#### Material for the task
%%

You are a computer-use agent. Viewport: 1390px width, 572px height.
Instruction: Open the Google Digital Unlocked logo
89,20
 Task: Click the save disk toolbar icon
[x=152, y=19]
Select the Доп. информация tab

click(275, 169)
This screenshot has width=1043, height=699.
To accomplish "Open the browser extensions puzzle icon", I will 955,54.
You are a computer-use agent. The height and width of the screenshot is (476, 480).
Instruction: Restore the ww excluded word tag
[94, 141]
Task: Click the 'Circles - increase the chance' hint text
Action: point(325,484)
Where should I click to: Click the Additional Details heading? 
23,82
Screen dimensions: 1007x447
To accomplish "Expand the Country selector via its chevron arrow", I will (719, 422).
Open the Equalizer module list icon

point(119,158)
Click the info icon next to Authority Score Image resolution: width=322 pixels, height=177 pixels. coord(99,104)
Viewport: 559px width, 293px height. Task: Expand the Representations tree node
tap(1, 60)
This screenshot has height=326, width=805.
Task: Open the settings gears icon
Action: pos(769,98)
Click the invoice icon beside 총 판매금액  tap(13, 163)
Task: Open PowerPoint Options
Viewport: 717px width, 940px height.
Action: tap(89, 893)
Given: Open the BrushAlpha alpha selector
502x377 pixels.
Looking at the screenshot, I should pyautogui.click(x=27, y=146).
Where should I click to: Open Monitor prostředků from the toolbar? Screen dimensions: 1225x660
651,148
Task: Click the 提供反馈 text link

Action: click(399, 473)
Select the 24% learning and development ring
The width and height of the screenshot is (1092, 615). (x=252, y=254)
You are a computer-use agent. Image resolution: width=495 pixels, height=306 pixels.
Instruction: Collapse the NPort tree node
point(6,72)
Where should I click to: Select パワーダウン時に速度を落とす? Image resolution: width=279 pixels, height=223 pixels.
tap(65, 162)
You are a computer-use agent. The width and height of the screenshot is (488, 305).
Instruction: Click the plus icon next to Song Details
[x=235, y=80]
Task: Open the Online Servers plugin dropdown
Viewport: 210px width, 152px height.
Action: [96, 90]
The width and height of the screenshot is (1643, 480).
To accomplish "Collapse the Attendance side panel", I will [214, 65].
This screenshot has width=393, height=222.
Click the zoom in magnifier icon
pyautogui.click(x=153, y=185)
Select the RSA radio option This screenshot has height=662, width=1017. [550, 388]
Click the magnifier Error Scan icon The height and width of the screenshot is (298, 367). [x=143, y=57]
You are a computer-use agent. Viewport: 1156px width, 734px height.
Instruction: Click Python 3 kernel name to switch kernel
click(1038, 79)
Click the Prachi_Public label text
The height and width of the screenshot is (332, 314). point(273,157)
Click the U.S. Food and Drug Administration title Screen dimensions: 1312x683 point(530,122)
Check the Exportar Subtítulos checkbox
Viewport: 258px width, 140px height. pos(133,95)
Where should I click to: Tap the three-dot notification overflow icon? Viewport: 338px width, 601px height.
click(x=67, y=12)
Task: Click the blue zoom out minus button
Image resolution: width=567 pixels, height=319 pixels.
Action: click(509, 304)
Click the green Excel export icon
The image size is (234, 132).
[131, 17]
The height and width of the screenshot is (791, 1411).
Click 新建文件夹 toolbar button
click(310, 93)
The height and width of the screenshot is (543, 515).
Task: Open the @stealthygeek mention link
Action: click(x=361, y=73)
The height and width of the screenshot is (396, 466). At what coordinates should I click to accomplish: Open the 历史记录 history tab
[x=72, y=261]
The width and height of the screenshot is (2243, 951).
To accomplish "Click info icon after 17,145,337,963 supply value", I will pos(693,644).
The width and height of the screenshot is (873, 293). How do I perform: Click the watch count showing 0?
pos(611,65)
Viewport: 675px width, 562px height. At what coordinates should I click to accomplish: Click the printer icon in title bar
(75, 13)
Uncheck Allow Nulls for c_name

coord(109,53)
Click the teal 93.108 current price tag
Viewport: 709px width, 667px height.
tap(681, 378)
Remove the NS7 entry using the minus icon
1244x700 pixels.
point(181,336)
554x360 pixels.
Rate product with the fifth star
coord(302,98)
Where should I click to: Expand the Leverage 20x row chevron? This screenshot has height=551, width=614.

%%

#### About this exercise
Set apart and copy each line of the records that holds the word "chevron".

#### Answer to this task
To accomplish "Expand the Country selector via its chevron arrow", I will (719, 422).
Where should I click to: Expand the Leverage 20x row chevron? This screenshot has height=551, width=614.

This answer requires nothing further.